→ Trecho fornecido
Em entrevista anteontem à
Folha, ele disse que "o servidor público não pode usar
button", numa referência
àqueles que usam o cargo em
benefício de seus partidos.
Mendes criticou o aparelhamento político do serviço
público brasileiro, ao dizer
que se trata de "uma anomalia que se normalizou". "Os
funcionários públicos precisam entender que não estão
a serviço de uma instituição
partidária", declara.
Segundo ele, o episódio do
vazamento da Receita Federal é algo típico de "partidos
clandestinos que utilizavam
dessas práticas como um instrumento de defesa contra
um regime ditatorial".
No comando do STF
(2008-2010), o ministro ficou
conhecido por críticas que
fez ao que chamou de Estado
policial e "espetacularização
das prisões" pela Polícia Federal, que, segundo ele, estava fora de controle.
Folha - Como o sr. avalia esse
vazamento de informações
sigilosas da Receita Federal?
Gilmar Mendes - É algo assustador e lamentável. Sobretudo quando ocorre em
uma instituição profissionalizada e profissional como a
Receita Federal.
O sr. vê alguma relação com o
grande número de cargos em
comissão?
Claro. O aparelhamento de
instituições é algo grave e nocivo ao serviço público do
país. Os funcionários públicos precisam entender que
não estão a serviço de uma
instituição partidária. Quando fazem isso, estão descumprindo o princípio democrático.

→ Problemas a resolver
a. Resuma em duas frases o trecho da entrevista com Gilmar Mendes.
b. Segundo o trecho da entrevista com Gilmar Mendes, em que período ele esteve no comando do STF?
c. Prossiga com o trecho da entrevista com Gilmar Mendes a partir da última frase apresentada.
As linhas que vêm depois não têm relação com o trecho da entrevista com Gilmar Mendes.

→ Dados brutos
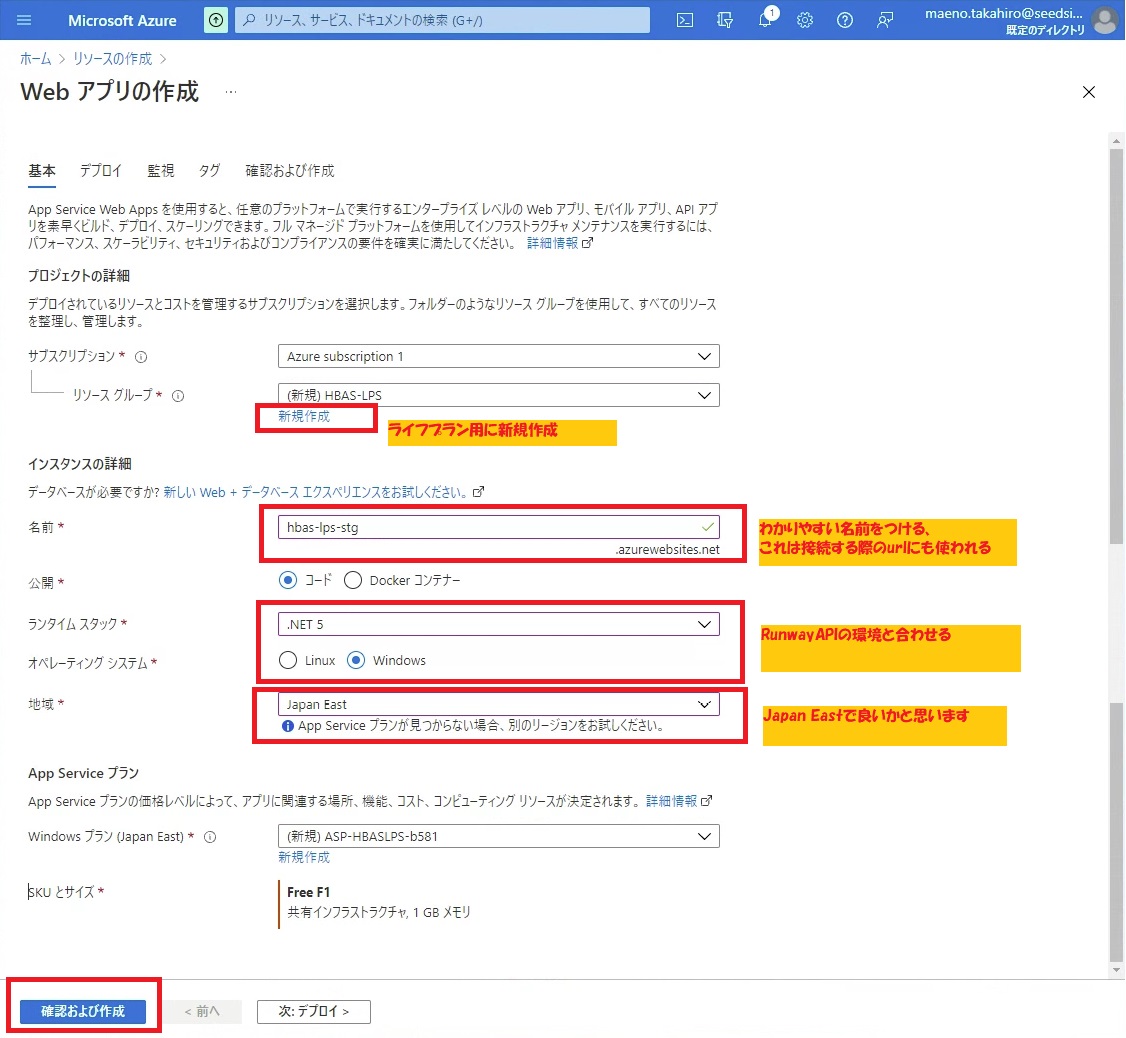Expand the Japan East region dropdown

pyautogui.click(x=498, y=704)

→ Resultados esperados
a. Em entrevista à Folha, Gilmar Mendes criticou o aparelhamento político do serviço público brasileiro, que chamou de "uma anomalia que se normalizou", e afirmou que os funcionários públicos não estão a serviço de uma instituição partidária. Ele classificou o vazamento de informações sigilosas da Receita Federal como assustador e lamentável e disse ver relação entre esse episódio e o grande número de cargos em comissão.

b. De 2008 a 2010.

c.
Esse aparelhamento é tratado
como algo natural no Brasil?
O servidor não pode usar
button e isso é algo que se
transformou em cultura ao
longo do tempo. É uma anomalia que se normalizou.
Mas não existe só na Receita.
É algo que se generalizou?
Para atender a interesses
partidários, os interesses democráticos são desrespeitados. Isso acontece em qualquer órgão [aparelhado]. É o
funcionário da Receita que
quebra sigilo fiscal. É o funcionário de um banco que
quebra o sigilo bancário.
Como combater isso, já que,
como o sr. mesmo diz, se normalizou?
É preciso punir gravemente essa cultura de dossiês no
país. Os partidos que se utilizaram disso têm que pedir
desculpa. Têm que fazer um
mea culpa. Porque isso é típico de partido da clandestinidade e não pode ocorrer em
um regime democrático.
O aparelhamento é uma característica genuinamente
brasileira?
Em outros países democráticos é pequeno o número
de funcionários com ligações
partidárias porque existem
poucos cargos em comissão.
Aqui costumamos ver funcionários públicos a serviço
de siglas partidárias. É coisa
de partido clandestino que
atuava contra regimes autoritários. Mas é preciso entender que não vivemos mais
sob tais condições. Vivemos
em um regime democrático e
isso é inadmissível.
O sr. atribui o vazamento na
Receita apenas à cultura de
clandestinidade partidária?
Não. A cultura do vale-tudo da política sindical também pode estar ligada a tudo
o que vem acontecendo. Não
se pode transpor ao mundo
político institucional os paradigmas selvagens da política
sindical. Também vejo isso
como outra fase do patrimonialismo. Aqueles que estão
no poder acham que podem
fazer tudo por estarem lá.
E eles podem?
Hoje a Receita Federal pode, por exemplo, quebrar sigilo bancário em procedimentos administrativos sem
uma autorização judicial. Isso é permitido por uma lei
complementar [a 105 de
2001] que inclusive foi contestada no Supremo [Ação
Cautelar 33, atualmente sob
um pedido de vista da ministra Ellen Gracie]. Mas quem
confiará em um órgão que
age dessa maneira?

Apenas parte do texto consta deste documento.